== TASK REQUIREMENTS ==
Return every record verbatim.

== Stored data entries ==

* * * * * * * * *

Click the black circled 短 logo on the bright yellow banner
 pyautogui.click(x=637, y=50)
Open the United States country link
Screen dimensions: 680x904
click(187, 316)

* * * * * * * * *

== WRITTEN REPLY ==
Click the black circled 短 logo on the bright yellow banner
 pyautogui.click(x=637, y=50)
Open the United States country link
Screen dimensions: 680x904
click(187, 316)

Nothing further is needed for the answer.